The sequences of each 302 low-copy orthogroups were extracted and aligned by MAFFT (v 7.310)43 after filtering the gaps. The aligned coding protein sequences of each species were then concatenated to a supergene sequence. The phylogenetic tree was subsequently constructed by IQ-Tree (v 1.6.1)44 with the parameters ‘-bb 1000 -alrt 1000’ (Fig. 1d).

Data Records

All the genomic sequencing raw data are deposited in the Genome Sequence Archive in National Genomics Data Center (NGDC) Genome Sequence Archive (GSA) database with the accession number CRA01138945 under the BioProject accession number PRJCA01748646. The Chromosome-scale genome assemblies were submitted to the GenBank at NCBI under the accession number GCA_031439595.147, GCA_031439585.148, GCA_031216125.149, GCA_031216105.150, GCA_031216115.151 of P. santalinus, P. macrocarpus, D. cochinchinensis, D. cultrata and S. siamea, respectively. The raw sequencing data are also submitted to the CNGB Sequence Archive (CNSA) of China National GeneBank DataBase (CNGBdb) under accession No. CNP0003804. Genome annotation of gene structure is available via Figshare52.

Technical Validation

The completeness and contiguity of genomes were assessed by BUSCO (V3.0.2)53 software with the Embryophyta odb10, and the analysis suggested 97.9%, 98.1%, 97.9%, 97.7%, and 97.7% of complete embryophyte BUSCOs in the genome of P. santalinus, P. macrocarpus, D. cochinchinensis, D. cultrata and S. siamea, respectively (Table S12). The DNA short reads were mapped to the genomes by BWA (v.2.21) and showed a high mapping rate to the genome (99% for P. santalinus, P. macrocarpus, D. cultrata, S. siamea. 98.83% for D. cochinchinensis), the RNA short reads were also showed more than 90% mapping rate to the genome by using HISAT2 (V.2.1.0) (Table S13).

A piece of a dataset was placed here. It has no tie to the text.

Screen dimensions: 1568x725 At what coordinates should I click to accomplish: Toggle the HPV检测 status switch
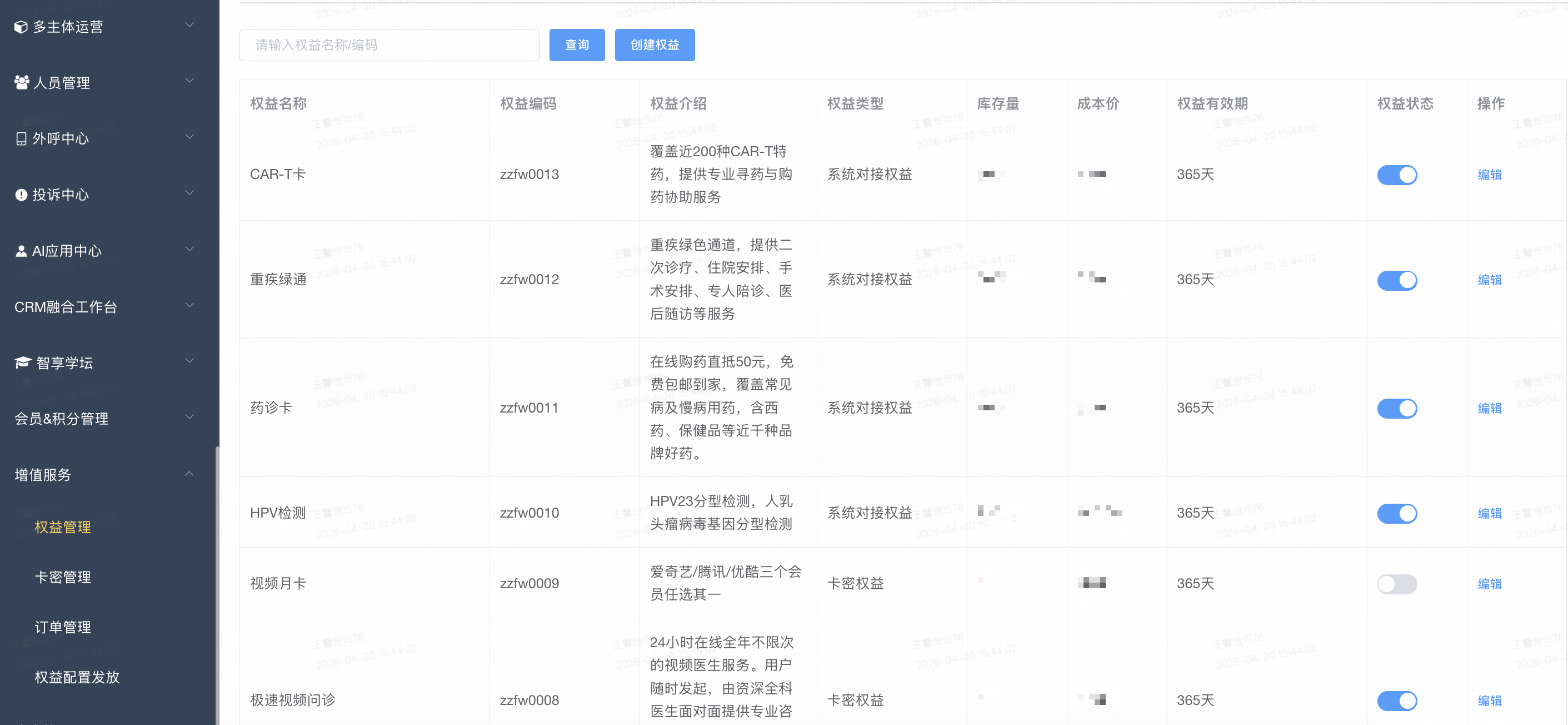point(1396,513)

Furthermore, LAI (LTR Assembly Index) was used to evaluate the contiguity of the genome assembly by assessing the assembly of LTR sequences. First, LTRharvest54 was used to detect the LTR sequences with the parameter ‘-minlenltr 100 -maxlenltr 7000 -mintsd 4 -maxtsd 6 -motif TGCA -motifmis 1 -similar 85 -vic 10 -seed 20’, then combined with the previous LTR_FINDER result. Finally, the LTRretriever (v.2.8)55 was used to obtain the high-confidence LTR retrotransposons with default parameters. At last, the LAI score was calculated by using the LTRretriever with the default settings. The LAI values were 12.24, 11.86, 11.01, 15.16, and 10.2 for P. santalinus, P. macrocarpus, D. cochinchinensis, D. cultrata and S. siamea, respectively (Table S14). The high quality, contiguity, and completeness of the assembled genome were supported by various evidences56.